I have travelled from coast to coast. I have talked to many groups, some who support the policies of the Reform Party and others who do not. Nevertheless, the general consensus is always the same. People say not to go half way against crime. People tell me that if we are going to create legislative capacity, not to tinker here and there, having only the appearance and form without operational substance. Be honest with Canadians. Do what is right rather than what seems to be convenient to the various competing voices.
Unfortunately it appears that Bill C-3 does not go the distance. The Liberals are afraid of going all the way. They are more concerned with the privacy rights of the accused and less concerned with innocent victims.
The bill does not contemplate the collection of DNA until after the accused is convicted. It is easy for the accused to skip bail and commit another crime. If further crimes are committed the chance of linking the crimes becomes a lot more difficult.
In the bill it is rightly an offence to use DNA samples for purposes other than those of the act. DNA obtained under the Criminal Code provision should not be used for medical research or other purposes not related to solving crime. Opponents of DNA banking should consider the relief it would bring to victims, such as if a rapist is convicted because of DNA based on perhaps charges of breaking and entry arising several years earlier. The improved certainty that DNA profiles can bring to the justice system is most welcomed.
Fingerprinting was once seen as intrusive on the privacy of individuals. So was taking a breath sample for impaired driving. I am certain the statistics are overwhelming of how many crimes have been solved using fingerprint evidence. There was a a long process to advance the technical and ethical context of fingerprinting. Need we go through the same things with DNA?

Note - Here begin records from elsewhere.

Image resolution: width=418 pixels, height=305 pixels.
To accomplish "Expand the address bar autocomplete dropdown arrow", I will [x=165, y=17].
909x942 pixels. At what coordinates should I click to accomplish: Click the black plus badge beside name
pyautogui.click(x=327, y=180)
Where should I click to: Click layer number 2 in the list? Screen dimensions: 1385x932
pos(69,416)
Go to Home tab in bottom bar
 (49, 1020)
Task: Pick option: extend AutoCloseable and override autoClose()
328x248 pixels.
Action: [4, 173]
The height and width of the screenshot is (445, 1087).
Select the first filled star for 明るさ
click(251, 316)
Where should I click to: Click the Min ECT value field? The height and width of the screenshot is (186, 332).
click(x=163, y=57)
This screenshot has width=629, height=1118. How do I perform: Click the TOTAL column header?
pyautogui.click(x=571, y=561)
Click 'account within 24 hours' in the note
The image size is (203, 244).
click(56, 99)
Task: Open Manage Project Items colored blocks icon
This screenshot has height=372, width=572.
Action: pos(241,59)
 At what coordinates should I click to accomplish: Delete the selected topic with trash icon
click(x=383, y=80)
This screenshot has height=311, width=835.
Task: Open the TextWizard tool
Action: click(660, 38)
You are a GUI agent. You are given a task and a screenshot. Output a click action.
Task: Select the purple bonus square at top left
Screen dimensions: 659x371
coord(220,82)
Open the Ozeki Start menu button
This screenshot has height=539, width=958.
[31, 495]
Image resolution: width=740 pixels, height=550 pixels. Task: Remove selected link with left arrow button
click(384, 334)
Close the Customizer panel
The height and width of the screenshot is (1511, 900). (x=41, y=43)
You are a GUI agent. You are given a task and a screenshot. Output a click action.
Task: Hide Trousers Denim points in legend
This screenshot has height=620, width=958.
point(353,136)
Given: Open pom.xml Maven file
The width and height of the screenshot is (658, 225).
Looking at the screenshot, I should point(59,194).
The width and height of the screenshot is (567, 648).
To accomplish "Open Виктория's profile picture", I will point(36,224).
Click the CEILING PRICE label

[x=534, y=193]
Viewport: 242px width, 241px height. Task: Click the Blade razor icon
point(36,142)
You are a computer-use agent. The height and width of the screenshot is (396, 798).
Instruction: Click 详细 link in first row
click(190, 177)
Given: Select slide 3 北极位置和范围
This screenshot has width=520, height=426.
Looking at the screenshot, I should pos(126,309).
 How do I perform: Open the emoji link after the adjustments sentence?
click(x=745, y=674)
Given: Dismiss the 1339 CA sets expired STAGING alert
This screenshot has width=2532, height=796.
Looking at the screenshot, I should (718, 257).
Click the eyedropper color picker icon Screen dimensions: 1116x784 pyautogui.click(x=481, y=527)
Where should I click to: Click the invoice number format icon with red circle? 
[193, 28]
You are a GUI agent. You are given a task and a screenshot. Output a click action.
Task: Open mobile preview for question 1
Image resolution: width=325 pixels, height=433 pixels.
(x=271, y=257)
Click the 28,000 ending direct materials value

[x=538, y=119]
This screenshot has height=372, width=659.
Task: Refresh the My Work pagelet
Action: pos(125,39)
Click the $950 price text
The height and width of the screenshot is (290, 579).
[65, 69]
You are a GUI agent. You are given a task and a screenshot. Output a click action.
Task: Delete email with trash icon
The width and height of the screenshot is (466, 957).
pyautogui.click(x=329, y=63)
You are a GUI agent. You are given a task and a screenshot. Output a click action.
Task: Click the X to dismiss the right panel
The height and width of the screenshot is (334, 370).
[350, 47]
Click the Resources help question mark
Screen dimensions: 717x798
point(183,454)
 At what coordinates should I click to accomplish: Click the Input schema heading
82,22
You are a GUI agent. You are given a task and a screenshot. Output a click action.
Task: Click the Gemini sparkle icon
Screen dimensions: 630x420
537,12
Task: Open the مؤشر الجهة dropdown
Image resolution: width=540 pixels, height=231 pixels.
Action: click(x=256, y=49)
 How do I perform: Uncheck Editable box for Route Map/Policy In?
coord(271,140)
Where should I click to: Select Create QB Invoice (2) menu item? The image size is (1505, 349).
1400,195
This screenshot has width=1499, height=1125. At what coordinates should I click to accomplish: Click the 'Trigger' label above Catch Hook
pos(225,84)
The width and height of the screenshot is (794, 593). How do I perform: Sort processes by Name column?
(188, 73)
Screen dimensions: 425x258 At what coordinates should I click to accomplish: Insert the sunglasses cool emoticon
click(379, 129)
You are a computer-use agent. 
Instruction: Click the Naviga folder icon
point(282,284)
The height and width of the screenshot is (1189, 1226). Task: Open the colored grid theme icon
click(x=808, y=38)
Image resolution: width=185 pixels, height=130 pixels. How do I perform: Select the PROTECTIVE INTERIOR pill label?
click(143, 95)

Simply put, a DNA sample should be collected from all persons accused of serious crimes in the same way that fingerprints are collected. Although the technical capacity is somewhat different, the ethical and legal issues are basically the same. The DNA profile should then remain on file for a indeterminate amount of time. If the accused is released from all charges, it should be his or her responsibility to appeal to have the record removed.
Why make a distinction between fingerprints and DNA profiles? Let us get on with it and have basically the same rules for DNA as there are for fingerprints. It took decades to sort out fingerprinting and taking breath samples for drunk driving. A lot of unnecessary pain and death occurred while lawyers resisted, argued, game played and ignored the public interest.
DNA not need go down the same winding road. The Reform Party supports amending the Criminal Code so that police can, on the basis of probable cause, demand DNA samples from suspects of serious crime. The government has created a very convoluted bill that will not technically work very well and all the permutations and the mistakes will eventually be revealed in the application. It is likely that Parliament will have to come back and fix the bill. The technocrats, of course, are understandably proud of their work and they will defend it. The real problem is the lack of political leadership and resolve from the Liberal cabinet.
In conclusion, we can learn from the past so that we can boldly go forward. The community expects no less. I am pleased that the government has finally addressed the topic of DNA. However, I had hoped for a much bolder approach. I have confidence that we have the legal talent in Canada to write a simple, ironclad law that works and appropriately balances individual and community concerns. I urge the government to have more resolve to respond to crime. May we work together to make Canada a safer place to live.